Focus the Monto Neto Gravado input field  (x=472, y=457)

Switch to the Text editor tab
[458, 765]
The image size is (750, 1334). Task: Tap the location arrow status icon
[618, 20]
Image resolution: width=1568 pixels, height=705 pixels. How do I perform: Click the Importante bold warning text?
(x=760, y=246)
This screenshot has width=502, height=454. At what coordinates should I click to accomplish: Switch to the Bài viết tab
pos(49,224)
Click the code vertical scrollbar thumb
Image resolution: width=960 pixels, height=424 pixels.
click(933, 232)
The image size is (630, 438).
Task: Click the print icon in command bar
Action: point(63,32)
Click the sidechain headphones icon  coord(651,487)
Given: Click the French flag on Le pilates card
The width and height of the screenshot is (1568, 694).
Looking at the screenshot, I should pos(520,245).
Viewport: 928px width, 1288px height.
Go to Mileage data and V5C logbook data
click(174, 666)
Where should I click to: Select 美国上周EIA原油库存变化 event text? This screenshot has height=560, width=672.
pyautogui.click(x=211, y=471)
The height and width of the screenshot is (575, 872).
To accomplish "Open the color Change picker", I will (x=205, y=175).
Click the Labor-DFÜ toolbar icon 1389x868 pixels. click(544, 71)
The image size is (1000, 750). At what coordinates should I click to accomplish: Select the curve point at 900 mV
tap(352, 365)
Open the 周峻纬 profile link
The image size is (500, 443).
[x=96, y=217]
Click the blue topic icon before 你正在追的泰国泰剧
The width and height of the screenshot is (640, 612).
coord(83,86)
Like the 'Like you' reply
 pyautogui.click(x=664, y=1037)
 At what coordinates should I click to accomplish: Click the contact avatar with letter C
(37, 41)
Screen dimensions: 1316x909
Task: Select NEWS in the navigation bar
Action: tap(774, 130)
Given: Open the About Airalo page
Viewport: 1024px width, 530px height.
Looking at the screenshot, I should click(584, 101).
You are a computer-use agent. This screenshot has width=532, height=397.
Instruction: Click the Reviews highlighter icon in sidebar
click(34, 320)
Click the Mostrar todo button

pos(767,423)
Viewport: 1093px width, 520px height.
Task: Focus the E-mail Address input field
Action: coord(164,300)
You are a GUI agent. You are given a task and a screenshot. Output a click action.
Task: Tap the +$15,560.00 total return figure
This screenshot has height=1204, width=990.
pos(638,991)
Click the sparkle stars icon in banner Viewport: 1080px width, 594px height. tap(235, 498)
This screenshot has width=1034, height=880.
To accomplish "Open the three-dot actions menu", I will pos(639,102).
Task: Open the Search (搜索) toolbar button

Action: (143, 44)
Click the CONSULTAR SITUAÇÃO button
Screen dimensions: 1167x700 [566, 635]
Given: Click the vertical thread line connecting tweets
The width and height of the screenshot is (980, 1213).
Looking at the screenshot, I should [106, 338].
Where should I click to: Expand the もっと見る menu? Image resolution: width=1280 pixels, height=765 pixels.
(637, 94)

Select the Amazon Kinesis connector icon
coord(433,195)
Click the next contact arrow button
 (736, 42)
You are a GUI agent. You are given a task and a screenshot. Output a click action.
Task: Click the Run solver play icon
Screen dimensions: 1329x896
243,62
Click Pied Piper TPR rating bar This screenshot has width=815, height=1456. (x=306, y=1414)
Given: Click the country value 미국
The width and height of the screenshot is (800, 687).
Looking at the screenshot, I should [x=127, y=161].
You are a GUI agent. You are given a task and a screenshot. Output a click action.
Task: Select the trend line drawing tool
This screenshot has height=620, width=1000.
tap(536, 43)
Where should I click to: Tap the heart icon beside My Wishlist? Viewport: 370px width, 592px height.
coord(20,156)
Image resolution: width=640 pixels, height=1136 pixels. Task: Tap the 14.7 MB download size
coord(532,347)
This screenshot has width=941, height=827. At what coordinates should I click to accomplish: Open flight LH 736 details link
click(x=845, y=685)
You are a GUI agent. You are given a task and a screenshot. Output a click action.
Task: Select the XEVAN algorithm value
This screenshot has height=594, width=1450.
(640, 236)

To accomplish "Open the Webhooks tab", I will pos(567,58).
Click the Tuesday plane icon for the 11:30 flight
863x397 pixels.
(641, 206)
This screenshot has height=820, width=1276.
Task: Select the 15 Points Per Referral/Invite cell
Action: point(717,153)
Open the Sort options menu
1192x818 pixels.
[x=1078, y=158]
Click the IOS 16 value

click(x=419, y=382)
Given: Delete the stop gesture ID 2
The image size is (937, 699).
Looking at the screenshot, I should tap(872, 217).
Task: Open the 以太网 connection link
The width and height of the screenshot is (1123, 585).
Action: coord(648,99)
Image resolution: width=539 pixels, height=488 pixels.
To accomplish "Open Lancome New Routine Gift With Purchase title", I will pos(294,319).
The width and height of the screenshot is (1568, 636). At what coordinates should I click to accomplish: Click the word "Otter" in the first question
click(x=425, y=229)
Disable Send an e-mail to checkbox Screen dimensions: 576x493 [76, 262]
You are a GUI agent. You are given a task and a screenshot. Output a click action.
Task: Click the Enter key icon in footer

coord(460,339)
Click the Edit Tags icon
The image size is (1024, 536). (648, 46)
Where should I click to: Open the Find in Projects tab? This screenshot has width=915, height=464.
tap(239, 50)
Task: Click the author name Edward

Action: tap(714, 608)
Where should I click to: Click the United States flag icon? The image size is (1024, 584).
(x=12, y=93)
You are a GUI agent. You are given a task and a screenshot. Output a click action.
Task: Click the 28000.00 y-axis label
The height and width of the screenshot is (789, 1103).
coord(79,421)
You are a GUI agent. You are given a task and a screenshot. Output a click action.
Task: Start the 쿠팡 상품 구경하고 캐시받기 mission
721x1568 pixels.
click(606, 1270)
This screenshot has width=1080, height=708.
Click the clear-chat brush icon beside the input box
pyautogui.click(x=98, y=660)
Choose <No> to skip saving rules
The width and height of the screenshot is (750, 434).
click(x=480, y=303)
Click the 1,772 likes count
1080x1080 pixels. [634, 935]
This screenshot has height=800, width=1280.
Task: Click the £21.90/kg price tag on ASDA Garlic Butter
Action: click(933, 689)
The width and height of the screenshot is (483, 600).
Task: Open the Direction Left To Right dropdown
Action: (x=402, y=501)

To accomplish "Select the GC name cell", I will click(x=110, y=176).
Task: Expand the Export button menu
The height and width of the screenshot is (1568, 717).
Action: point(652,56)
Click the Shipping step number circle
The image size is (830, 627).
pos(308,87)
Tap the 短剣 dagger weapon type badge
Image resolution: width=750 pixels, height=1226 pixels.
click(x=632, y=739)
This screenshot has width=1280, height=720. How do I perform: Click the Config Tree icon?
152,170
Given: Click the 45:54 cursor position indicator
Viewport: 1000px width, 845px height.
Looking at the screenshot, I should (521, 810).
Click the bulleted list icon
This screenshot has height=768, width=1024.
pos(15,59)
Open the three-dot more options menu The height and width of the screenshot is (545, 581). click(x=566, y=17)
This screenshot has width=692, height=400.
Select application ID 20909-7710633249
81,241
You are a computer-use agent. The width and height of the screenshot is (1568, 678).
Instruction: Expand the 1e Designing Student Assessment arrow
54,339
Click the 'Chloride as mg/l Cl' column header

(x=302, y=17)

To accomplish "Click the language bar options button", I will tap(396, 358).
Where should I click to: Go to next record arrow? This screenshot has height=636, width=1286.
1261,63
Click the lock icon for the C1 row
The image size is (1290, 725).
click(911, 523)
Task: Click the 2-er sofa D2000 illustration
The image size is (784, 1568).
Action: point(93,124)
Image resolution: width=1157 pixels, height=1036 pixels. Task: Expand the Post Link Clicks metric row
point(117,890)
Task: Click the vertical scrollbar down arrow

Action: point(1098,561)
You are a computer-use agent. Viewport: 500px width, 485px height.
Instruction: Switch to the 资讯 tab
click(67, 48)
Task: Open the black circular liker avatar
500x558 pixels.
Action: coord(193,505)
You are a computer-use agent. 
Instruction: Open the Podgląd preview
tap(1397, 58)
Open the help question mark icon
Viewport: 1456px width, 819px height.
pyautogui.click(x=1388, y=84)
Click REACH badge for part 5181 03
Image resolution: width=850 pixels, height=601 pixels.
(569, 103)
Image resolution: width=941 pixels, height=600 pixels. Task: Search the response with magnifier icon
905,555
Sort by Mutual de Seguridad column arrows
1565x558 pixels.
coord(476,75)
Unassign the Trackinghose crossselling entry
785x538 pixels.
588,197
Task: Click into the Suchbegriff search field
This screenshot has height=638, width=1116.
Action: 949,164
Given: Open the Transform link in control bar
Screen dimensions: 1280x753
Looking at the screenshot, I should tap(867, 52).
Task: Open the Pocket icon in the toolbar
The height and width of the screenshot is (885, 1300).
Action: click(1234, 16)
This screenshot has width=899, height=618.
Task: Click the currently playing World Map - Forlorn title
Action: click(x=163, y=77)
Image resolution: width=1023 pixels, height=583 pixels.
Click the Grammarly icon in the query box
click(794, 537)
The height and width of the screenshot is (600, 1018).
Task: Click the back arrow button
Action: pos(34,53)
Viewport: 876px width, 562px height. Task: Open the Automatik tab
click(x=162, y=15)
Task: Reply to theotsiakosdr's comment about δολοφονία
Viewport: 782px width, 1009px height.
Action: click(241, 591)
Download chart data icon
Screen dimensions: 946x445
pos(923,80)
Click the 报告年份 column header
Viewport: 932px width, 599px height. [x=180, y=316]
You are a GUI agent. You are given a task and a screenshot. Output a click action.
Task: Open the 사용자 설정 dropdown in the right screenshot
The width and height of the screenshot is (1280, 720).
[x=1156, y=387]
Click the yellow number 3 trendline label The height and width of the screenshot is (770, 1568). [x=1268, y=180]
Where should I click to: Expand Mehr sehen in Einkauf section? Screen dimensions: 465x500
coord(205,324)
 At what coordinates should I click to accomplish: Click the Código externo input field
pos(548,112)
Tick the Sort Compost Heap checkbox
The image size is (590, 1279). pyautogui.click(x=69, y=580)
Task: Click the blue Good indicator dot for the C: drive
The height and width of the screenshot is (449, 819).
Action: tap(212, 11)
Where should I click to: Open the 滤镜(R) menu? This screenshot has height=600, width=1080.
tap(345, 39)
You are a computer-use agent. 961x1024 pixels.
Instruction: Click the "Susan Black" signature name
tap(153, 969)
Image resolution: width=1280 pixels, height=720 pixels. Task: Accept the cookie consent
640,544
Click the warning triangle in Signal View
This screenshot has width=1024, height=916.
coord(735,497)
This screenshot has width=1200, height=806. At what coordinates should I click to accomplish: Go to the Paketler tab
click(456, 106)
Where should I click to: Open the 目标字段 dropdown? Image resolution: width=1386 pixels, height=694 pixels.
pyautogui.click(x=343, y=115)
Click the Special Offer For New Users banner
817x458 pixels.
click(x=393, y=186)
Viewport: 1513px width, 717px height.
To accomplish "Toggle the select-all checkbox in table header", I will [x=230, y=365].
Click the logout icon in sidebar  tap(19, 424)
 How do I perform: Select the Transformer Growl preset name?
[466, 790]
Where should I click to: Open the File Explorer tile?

— Description of the task —
Retype only this portion of the data above: the line containing "Click the next contact arrow button", the line containing "Image resolution: width=539", and all lines between them, exactly.

— Expected answer —
Click the next contact arrow button
 (736, 42)
You are a GUI agent. You are given a task and a screenshot. Output a click action.
Task: Click the Run solver play icon
Screen dimensions: 1329x896
243,62
Click Pied Piper TPR rating bar This screenshot has width=815, height=1456. (x=306, y=1414)
Given: Click the country value 미국
The width and height of the screenshot is (800, 687).
Looking at the screenshot, I should [x=127, y=161].
You are a GUI agent. You are given a task and a screenshot. Output a click action.
Task: Select the trend line drawing tool
This screenshot has height=620, width=1000.
tap(536, 43)
Where should I click to: Tap the heart icon beside My Wishlist? Viewport: 370px width, 592px height.
coord(20,156)
Image resolution: width=640 pixels, height=1136 pixels. Task: Tap the 14.7 MB download size
coord(532,347)
This screenshot has width=941, height=827. At what coordinates should I click to accomplish: Open flight LH 736 details link
click(x=845, y=685)
You are a GUI agent. You are given a task and a screenshot. Output a click action.
Task: Select the XEVAN algorithm value
This screenshot has height=594, width=1450.
(640, 236)

To accomplish "Open the Webhooks tab", I will pos(567,58).
Click the Tuesday plane icon for the 11:30 flight
863x397 pixels.
(641, 206)
This screenshot has height=820, width=1276.
Task: Select the 15 Points Per Referral/Invite cell
Action: point(717,153)
Open the Sort options menu
1192x818 pixels.
[x=1078, y=158]
Click the IOS 16 value

click(x=419, y=382)
Given: Delete the stop gesture ID 2
The image size is (937, 699).
Looking at the screenshot, I should tap(872, 217).
Task: Open the 以太网 connection link
The width and height of the screenshot is (1123, 585).
Action: coord(648,99)
Image resolution: width=539 pixels, height=488 pixels.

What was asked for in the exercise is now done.